The GDPR is set to replace existing data protection laws in the UK and across the other 27 member states of the EU in an attempt to make them more in tune with the digital age. On 7th July digital trade body the Internet Advertising Bureau (IAB) invited Ruth Birdman from law firm Bird & Bird, Iain Bourne from the UK Information Commissioner’s Office (ICO) and Yves Schwarzbart, Head of Policy & Regulatory Affairs, IAB UK to talk about this in light of the UK’s recent EU referendum.
What the event covered:
During the talk it was clear that there is much unknown about what data protection law will look like due to the uncertainty surrounding the UK’s future relationship with the rest of Europe. The UK at some point will have to trigger Article 50 and begin proceedings to exit the EU within two years. This makes any legislative relationship British firms have with the EU certain to change.
The dates of the final Brexit and the incoming GDPR are likely to overlap by about six or seven months. This has led both the IAB and the official data regulator, the Information Commissioner’s Office (ICO), to officially advise that UK firms stick to the current plan and make significant steps to complying with the new Regulation.

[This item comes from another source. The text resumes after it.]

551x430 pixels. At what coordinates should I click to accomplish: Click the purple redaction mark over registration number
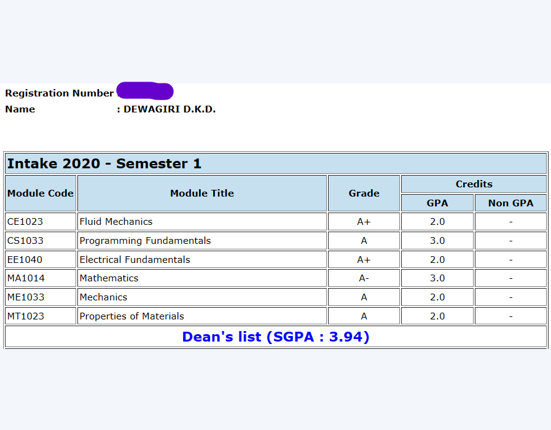click(x=145, y=91)
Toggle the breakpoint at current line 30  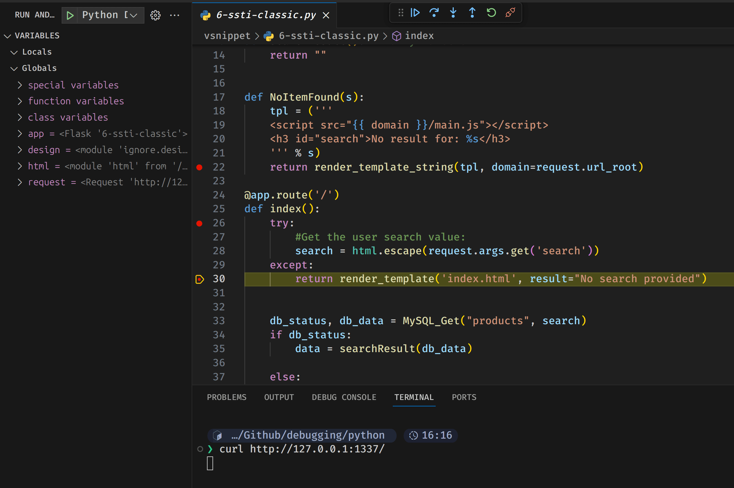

Both have issued initial commentary, the IAB identifying a six point plan and the ICO a 12 stage guide. It is also important to remember that any company operating across EU member state borders will also need to comply anyway.
The General Data Protection Regulation (GDPR), it is an attempt by the EU to unify current national data protection rules. Much like other national data protection Regulation it applies at the point of processing data: if your company collects data on users it will almost certainly apply to your organisation.
As a Regulation there is no ambiguity about how it is transposed into national law, the text of the law will directly apply unlike a Directive (such as the so-called ‘Cookie Directive’ that allowed for flexible interpretation). Also the GDPR isn’t just limited to digital data protection, it covers all areas from medical records to how a company may choose to market to you.
What could happen to UK data Law?
It was discussed that at the moment, UK firms are currently subject to the current Data Protection Act (DPA) and this for the time being will not change. It is unlikely to change straight away even after the exit from the EU is finalised. What our data protection laws could look like in the future will ultimately depend on the outcome of the exit negotiations and what the UK’s relationship with the EU will be like after.
The UK could, for example, become a member of the European Economic Area (EEA), which would mean that GDPR would be enforced in its majority, but not completely.
The speakers also highlighted the possibility that we could become a member of the European Free Trade Association (EFTA) like Norway or Switzerland meaning we wouldn’t have to interpret the GDPR agreement directly but would probably have to in some way.
Additionally, the UK could look to create our own Customs Union, which would give us freedom to choose our own data laws or finally we could join Albania and become part of the Council of Europe, which would again mean we would need some sort of legislation in the UK.
It’s worth remembering the ICO has already stated they will seek an ‘adequacy’ agreement in order to harmonise UK law as much with the rest of the EU regardless of the outcome.
The key theme from the event was that whatever happens within the wider EU negotiations and what the overall Brexit relationship will look like, it is important to remember that the UK will almost certainly adopt some form of newly revised data regulation. How this will look will be unclear, but if you comply with the GDPR you will most likely be in a stronger position moving into any future scenario around data protection.
For digital marketing companies the advice for the moment is continue as before. In this age of uncertainty, it is the only guarantee of future compliance.